How RCF Is Applied to Detect Anomalies

A human can easily distinguish a data point that stands out from the rest of the data. RCF does the same thing by building a "forest" of decision trees, and then monitoring how new data points change the forest.

An anomaly is a data point that draws your attention away from normal points—think of an image of a red flower in a field of yellow flowers. This "displacement of attention" is encoded in the (expected) position of a tree (that is, a model in RCF) that would be occupied by the input point. The idea is to create a forest where each decision tree grows out of a partition of the data sampled for training the algorithm. In more technical terms, each tree builds a specific type of binary space partitioning tree on the samples. As Amazon QuickSight samples the data, RCF assigns each data point an anomaly score. It gives higher scores to data points that look anomalous. The score is, in approximation, inversely proportional to the resulting depth of the point in the tree. The random cut forest assigns an anomaly score by computing the average score from each constituent tree and scaling the result with respect to the sample size.

The votes or scores of the different models are aggregated because each of the models by itself is a weak predictor. Amazon QuickSight identifies a data point as anomalous when its score is significantly different from the recent points.
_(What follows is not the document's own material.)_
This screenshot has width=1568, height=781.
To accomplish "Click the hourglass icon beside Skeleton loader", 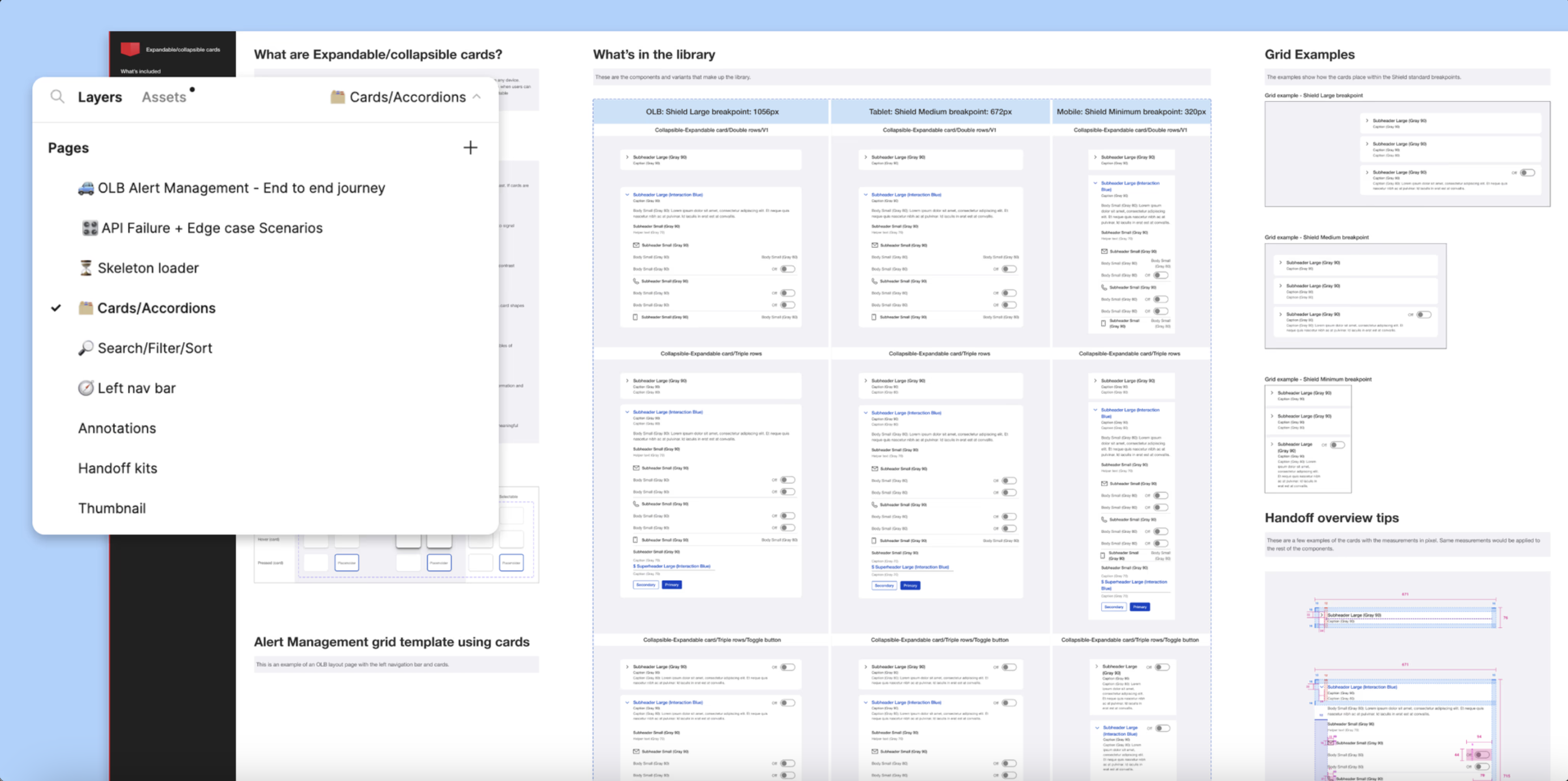I will point(86,268).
What qualifies as an anomaly depends on the application.

The paper Random Cut Forest Based Anomaly Detection On Streams provides multiple examples of this state-of-the-art online anomaly detection (time-series anomaly detection). RCFs are used on contiguous segments or “shingles" of data, where the data in the immediate segment acts as a context for the most recent one. Previous versions of RCF-based anomaly-detection algorithms score an entire shingle. The algorithm in Amazon QuickSight also provides an approximate location of the anomaly in the current extended context. This approximate location can be useful in the scenario where there is delay in detecting the anomaly. Delays occur because any algorithm needs to characterize "previously seen deviations" to "anomalous deviations," which can unfold over some time.